Let's generate visualizatons for relationships between multiple numeric variables to get an idea of patterns and clusters that might be present in our dataset.

In [None]:
# TODO: Create a boxplot that reveals the range of "Purchase Amount (USD)" for each "Gender" 
# Documentation: https://seaborn.pydata.org/generated/seaborn.boxplot.html

sns.boxplot(y=datafile["Purchase Amount (USD)"], x=datafile["Gender"])

In [None]:
# TODO: Create a boxplot that reveals the range of "Purchase Amount (USD)" for each "Season" 
# Documentation: https://seaborn.pydata.org/generated/seaborn.boxplot.html

sns.boxplot(y= datafile["Purchase Amount (USD)"], x=datafile["Season"])

In [None]:
# TODO: Create a boxplot that reveals the range of "Purchase Amount (USD)" for each "Review Rating" 
# Documentation: https://seaborn.pydata.org/generated/seaborn.boxplot.html

sns.boxplot(y= datafile["Purchase Amount (USD)"], x=datafile["Review Rating"])

In [None]:
# TODO: Create a boxplot that reveals the range of "Purchase Amount (USD)" for each "Promo Code Used" 
# Documentation: https://seaborn.pydata.org/generated/seaborn.boxplot.html

sns.boxplot(y= datafile["Purchase Amount (USD)"], x=datafile["Season"])

In [None]:
# TODO: Create a boxplot that reveals the range of "Payment Method" for each "Purchase Amount (USD)"
# Documentation: https://seaborn.pydata.org/generated/seaborn.boxplot.html

sns.boxplot(y= datafile["Purchase Amount (USD)"], x=datafile["Payment Method"])

In [1]:
# TODO: plot a grid of diagrams on all numeric columns where the upper-half of the grid are scatter-plots
# the bottom-half are kde-plots
# and the diagonal is a histplot
# Documentation: https://seaborn.pydata.org/tutorial/axis_grids.html
# Hint: This might take a few seconds to load
# Hint: to read the kde diagrams in the bottom-half check out https://www.greenbelly.co/pages/contour-lines

g = sns.PairGrid(datafile)
g.map_diag(sns.histplot)
g.map_upper(plt.scatter)
g.map_lower(sns.kdeplot)

NameError: name 'sns' is not defined

## Exploratory Data Analysis II

In the next section, answer a few questions regarding your dataset using the visualizations you've generated.

### Q1

Which state contains the most amount of shoppers?
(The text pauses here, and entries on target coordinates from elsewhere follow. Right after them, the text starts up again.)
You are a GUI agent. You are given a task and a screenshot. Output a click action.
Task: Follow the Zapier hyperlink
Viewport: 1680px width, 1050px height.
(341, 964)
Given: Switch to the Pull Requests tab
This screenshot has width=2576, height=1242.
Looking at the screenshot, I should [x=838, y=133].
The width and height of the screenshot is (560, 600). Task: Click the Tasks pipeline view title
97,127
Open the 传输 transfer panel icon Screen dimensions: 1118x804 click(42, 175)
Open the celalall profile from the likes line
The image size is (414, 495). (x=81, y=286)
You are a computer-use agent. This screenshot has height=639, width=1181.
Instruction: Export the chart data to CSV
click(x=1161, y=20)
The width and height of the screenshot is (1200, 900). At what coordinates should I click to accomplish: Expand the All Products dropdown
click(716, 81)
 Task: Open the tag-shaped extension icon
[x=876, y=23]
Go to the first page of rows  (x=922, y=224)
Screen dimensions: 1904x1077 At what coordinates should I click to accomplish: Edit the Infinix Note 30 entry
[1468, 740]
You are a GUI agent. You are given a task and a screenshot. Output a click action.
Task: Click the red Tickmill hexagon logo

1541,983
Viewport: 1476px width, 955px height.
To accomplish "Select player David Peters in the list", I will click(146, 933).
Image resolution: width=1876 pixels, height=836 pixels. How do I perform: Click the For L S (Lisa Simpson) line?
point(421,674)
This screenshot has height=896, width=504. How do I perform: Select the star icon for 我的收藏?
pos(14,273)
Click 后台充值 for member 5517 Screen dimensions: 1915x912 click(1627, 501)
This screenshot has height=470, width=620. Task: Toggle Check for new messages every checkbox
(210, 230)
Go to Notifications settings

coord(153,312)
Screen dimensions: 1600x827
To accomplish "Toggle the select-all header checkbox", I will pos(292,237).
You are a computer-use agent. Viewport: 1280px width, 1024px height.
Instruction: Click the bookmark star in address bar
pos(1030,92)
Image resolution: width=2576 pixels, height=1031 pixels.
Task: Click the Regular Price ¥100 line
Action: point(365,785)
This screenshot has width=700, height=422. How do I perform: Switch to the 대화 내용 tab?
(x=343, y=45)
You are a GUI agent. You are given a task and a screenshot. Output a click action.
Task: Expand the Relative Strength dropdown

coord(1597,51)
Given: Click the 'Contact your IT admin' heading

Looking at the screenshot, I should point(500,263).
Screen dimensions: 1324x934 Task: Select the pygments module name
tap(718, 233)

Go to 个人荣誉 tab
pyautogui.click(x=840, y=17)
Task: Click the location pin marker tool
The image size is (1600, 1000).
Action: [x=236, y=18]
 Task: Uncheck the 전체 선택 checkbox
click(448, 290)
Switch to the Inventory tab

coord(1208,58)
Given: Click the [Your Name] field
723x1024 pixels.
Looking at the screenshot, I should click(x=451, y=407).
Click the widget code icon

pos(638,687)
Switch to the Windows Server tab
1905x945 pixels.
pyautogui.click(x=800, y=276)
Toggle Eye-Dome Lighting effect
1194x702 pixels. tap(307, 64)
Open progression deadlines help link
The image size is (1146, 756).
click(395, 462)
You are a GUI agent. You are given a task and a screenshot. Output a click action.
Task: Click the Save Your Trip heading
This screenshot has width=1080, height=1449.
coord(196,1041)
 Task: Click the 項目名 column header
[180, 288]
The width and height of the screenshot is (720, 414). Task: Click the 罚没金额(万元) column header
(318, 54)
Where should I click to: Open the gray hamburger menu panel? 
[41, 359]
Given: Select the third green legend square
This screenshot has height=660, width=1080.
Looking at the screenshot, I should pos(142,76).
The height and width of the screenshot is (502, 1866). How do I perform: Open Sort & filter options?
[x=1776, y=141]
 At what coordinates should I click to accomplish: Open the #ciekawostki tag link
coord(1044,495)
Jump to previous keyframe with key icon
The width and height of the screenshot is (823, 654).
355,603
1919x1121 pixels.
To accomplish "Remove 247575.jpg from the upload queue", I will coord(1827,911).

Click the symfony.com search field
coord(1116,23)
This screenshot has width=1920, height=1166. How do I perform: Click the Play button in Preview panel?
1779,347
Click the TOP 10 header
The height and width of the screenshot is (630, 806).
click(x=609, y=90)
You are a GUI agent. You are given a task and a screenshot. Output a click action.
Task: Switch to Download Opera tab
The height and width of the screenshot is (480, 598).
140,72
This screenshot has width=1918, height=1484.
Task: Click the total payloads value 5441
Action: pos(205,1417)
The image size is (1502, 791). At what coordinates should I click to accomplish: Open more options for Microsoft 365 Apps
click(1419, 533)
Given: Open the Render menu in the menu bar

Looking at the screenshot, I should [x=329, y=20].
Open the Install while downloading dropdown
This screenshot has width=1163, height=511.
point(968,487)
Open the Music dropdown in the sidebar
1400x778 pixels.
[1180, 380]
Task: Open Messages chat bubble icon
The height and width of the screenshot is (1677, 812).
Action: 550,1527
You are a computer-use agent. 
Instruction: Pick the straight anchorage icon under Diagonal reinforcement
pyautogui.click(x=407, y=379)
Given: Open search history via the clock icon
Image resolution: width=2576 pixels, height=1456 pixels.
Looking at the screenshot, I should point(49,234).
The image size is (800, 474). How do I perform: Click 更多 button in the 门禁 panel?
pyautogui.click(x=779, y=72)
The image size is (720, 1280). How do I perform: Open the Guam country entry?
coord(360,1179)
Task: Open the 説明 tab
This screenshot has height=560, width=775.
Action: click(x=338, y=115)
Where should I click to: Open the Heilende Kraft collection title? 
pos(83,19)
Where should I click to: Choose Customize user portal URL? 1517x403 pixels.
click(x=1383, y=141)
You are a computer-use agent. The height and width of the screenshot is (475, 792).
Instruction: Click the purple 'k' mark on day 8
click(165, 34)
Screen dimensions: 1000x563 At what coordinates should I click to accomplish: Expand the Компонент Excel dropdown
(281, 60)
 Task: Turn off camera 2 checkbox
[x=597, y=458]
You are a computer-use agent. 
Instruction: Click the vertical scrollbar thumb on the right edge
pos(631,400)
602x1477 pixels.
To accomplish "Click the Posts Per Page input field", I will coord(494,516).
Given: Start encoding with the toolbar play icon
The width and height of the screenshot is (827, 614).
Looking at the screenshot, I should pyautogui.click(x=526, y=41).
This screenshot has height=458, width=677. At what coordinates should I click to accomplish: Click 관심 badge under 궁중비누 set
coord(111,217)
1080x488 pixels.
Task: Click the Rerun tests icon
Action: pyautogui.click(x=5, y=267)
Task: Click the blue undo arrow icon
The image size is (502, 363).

Which state contains the least?

California has the most while Hawaii has the least.

### Q2

Which season has the largest amount of purchases?

Winter

### Q3

What is the most popular form of payment for our customers in the US? What is the least popular form of payment?

Credit card is most popular while cash is the least popular.

### Q4

What is the most popular form of shipping for our customers in the US? What is the least popular form of shipping?

Standard shipping is most popular and Store Pick Up is the least popular.

### Q5

What kind of distribution do we observe for our `Age` column? What does this tell us about the typical shopper in the US?

The distribution is right skewed, and it signifies hat younger populations are buying more than before

### Q6

What kind of distribution do we observe for our `Purchase Amount (USD)` column? Why might this be? Take a look at the boxplots that you've generated to help answer this question.

It is bivariate distribution and it allows for a greater frequency of 2 different amounts of purchase.